We should keep this history in mind when we come to work out the future path of the Church. Although we may feel that the coronavirus is disrupting our normal observance, which it is, it may be that God is speaking to us in our current situation about a renewal of the Church in a new and necessary way. Time will tell. In the meantime, the basic elements remain, which is to follow Jesus in loving God and neighbor, in building community and in meeting to break bread together. That last one we are without right now, but it will be central to our lives when we have the opportunity to gather once more.
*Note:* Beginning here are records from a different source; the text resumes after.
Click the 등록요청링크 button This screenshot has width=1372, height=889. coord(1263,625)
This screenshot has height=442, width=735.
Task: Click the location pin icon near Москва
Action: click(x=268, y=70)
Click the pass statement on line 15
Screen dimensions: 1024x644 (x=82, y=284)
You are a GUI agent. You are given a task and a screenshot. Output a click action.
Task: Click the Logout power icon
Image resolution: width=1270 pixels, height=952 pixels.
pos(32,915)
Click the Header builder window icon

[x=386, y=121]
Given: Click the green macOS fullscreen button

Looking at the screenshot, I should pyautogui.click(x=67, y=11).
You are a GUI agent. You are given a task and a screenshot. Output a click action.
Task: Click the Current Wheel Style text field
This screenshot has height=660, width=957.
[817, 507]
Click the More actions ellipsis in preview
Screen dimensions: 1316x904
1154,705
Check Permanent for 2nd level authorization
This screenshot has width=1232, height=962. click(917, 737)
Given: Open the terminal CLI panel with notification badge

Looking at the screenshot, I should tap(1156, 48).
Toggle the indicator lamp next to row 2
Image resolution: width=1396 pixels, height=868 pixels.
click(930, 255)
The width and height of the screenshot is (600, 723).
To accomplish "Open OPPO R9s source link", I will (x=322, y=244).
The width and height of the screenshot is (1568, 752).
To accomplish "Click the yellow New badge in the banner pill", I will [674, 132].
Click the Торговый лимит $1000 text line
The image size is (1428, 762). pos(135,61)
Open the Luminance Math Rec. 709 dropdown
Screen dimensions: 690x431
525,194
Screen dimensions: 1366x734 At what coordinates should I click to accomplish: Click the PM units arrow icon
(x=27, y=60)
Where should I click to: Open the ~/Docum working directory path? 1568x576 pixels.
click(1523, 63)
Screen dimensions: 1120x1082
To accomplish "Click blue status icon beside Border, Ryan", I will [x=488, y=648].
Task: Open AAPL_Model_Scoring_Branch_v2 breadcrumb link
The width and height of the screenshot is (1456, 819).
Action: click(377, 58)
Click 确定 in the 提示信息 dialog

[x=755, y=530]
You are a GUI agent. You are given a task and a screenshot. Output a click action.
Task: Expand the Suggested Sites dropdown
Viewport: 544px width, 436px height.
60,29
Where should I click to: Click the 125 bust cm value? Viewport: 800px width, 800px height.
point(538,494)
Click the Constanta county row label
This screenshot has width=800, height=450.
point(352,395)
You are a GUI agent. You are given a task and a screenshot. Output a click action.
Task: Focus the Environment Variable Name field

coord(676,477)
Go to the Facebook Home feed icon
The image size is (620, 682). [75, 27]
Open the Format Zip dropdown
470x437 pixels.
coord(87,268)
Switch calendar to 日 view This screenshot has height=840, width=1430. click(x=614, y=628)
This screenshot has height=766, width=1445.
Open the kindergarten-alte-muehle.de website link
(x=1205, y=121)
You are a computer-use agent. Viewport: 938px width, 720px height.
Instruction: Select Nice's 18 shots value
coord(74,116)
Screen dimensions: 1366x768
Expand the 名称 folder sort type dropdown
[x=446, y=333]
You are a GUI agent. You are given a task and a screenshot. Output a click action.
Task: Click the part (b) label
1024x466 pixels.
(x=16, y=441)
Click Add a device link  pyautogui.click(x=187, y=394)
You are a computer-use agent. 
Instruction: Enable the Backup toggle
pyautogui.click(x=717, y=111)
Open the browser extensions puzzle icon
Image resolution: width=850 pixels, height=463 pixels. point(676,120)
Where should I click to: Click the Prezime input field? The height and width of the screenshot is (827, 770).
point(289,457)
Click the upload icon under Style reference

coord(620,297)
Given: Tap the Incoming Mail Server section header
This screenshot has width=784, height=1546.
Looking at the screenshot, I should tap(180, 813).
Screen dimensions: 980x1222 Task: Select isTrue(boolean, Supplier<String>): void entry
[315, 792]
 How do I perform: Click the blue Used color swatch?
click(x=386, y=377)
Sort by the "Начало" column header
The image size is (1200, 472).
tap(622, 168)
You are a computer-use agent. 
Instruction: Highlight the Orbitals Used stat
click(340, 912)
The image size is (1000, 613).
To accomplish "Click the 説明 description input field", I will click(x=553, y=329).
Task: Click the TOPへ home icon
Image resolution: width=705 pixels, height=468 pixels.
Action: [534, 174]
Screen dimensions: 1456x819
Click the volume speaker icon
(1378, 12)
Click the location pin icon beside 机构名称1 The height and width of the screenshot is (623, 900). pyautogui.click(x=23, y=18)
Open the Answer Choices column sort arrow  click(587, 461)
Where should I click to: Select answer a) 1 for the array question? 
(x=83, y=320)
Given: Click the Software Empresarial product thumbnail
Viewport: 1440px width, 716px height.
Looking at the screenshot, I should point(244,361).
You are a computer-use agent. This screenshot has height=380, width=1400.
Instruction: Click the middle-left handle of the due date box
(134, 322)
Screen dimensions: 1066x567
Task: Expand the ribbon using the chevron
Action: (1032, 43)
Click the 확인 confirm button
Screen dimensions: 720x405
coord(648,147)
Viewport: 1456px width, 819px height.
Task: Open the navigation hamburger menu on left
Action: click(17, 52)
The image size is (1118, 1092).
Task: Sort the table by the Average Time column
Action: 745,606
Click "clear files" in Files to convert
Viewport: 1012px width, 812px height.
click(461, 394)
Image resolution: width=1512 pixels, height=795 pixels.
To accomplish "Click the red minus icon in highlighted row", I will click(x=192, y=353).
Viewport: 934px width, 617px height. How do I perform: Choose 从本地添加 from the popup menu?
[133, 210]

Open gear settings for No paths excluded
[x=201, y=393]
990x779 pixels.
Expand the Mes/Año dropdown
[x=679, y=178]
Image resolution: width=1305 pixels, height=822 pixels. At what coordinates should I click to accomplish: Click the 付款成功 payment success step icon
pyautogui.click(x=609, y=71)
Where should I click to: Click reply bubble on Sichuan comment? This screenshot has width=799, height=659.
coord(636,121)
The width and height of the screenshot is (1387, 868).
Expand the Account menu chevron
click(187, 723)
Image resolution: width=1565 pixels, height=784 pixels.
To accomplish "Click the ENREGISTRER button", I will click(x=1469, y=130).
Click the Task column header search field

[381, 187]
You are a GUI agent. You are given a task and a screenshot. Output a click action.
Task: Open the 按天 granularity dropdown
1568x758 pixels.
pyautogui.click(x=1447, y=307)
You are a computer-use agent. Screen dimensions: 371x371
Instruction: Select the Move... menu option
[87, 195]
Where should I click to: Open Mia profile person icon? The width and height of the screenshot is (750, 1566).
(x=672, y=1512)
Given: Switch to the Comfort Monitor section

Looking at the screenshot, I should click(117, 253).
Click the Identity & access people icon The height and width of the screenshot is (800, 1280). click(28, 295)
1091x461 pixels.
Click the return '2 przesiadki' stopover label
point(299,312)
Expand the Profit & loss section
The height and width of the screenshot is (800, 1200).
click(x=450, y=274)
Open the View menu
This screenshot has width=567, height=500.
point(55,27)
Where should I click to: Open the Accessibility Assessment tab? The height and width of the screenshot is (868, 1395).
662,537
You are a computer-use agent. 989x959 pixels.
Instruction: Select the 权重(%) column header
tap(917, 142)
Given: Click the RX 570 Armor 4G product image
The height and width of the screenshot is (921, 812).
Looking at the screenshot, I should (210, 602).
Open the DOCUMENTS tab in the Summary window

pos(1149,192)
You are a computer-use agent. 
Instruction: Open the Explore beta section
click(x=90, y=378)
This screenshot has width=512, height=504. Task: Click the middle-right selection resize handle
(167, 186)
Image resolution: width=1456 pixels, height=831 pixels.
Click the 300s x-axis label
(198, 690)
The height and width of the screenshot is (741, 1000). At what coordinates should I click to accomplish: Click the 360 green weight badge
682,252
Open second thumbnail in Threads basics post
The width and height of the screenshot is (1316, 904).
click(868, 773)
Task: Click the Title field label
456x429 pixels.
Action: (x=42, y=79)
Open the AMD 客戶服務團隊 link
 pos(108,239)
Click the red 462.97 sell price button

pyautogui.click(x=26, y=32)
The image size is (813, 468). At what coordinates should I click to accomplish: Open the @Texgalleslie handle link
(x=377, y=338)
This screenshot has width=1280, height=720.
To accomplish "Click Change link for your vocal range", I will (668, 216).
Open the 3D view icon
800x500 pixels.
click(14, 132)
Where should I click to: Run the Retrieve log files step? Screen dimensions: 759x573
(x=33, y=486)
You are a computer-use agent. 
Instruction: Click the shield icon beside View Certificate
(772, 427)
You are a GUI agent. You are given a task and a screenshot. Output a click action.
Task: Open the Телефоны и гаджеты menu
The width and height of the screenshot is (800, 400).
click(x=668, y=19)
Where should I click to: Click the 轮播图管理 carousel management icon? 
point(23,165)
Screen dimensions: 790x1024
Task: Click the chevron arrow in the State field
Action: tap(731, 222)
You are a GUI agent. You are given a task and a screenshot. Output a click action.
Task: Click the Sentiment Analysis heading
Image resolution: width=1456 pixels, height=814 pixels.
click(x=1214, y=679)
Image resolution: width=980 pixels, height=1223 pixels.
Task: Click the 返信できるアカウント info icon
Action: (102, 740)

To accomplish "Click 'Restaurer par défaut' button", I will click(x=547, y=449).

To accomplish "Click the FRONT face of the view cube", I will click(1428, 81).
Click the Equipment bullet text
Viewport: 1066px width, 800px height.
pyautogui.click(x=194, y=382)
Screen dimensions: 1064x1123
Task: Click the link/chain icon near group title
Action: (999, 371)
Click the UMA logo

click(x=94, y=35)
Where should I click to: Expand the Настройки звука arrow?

This week I want to mention two events which can involve members of the church in thinking about the Church today and its mission to those in need. The first of these is on Wednesday, May 6 at 7 pm, where there will be an opportunity to discuss some of the above topics in an online forum, under the heading, “What is God saying to the church at this time?” Access is via Zoom and a link can be found on the homepage of our website. I hope you can join us.
The second event is on Saturday, May 9, between 9 am and 12 noon, when we are inviting members to donate food in aid of the Sunday Breakfast Mission and the Community Church Outreach. If you have food or non-perishable items you would like to donate – cereal, dried pasta, pasta sauce, canned tuna, soup, boxed macaroni and cheese, rice and canned vegetables, toiletries, paper Products, wipes, hand soap, homemade masks, band-aids – please pack them in the trunk of your car and drive up to the church, where David and Leslie Walker will be on hand to greet you (safely, from a distance) before emptying your trunk of its contents! Works of charity are the fruits of the Christian faith, which the community carries out as a way of expressing the universal love and care God has for all people. Please support the work of this valuable mission at a time when it is most needed.
May the Peace of Christ be with you all.